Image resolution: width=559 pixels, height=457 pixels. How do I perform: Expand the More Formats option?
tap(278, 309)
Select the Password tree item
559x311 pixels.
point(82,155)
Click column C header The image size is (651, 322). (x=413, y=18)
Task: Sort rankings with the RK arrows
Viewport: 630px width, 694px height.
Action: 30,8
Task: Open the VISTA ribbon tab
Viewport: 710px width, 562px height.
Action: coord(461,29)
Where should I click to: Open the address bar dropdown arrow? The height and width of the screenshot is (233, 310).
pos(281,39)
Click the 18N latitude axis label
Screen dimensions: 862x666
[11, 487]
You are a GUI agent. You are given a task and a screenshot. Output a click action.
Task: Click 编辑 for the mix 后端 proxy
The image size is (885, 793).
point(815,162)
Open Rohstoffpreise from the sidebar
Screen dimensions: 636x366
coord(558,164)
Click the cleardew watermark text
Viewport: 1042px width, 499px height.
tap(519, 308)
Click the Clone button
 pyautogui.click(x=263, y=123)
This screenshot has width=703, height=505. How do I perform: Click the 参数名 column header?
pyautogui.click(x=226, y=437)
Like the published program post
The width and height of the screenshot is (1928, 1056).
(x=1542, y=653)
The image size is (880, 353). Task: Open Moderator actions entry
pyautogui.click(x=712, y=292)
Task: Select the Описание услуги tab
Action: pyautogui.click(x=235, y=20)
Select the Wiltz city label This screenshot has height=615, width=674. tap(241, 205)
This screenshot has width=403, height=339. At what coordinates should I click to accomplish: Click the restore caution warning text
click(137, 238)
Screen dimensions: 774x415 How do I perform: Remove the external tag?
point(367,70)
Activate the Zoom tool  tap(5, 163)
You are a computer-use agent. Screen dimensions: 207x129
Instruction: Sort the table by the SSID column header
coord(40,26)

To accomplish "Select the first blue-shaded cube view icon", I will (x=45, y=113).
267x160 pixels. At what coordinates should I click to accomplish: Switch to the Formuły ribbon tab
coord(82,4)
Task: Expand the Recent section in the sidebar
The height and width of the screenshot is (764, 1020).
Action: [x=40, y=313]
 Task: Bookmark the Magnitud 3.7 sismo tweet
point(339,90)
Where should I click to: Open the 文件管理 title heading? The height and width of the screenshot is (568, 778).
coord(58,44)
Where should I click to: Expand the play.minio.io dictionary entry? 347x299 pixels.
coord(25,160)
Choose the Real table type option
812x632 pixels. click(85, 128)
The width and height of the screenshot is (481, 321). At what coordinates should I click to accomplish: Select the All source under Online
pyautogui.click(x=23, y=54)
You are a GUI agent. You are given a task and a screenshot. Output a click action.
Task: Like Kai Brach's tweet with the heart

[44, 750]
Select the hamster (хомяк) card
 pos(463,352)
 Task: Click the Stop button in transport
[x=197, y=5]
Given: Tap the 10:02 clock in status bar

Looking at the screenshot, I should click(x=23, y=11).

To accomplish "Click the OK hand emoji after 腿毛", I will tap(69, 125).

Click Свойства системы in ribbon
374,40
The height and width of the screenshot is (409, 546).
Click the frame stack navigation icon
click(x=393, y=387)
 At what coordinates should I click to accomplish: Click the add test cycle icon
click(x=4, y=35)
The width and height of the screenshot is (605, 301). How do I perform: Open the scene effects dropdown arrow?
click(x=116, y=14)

> _ABOUT THIS TASK_
Using the entries above, return each line in which the word "will" occurs.

> _RESPONSE BOX_
To accomplish "Select the first blue-shaded cube view icon", I will (x=45, y=113).
To accomplish "Click the OK hand emoji after 腿毛", I will tap(69, 125).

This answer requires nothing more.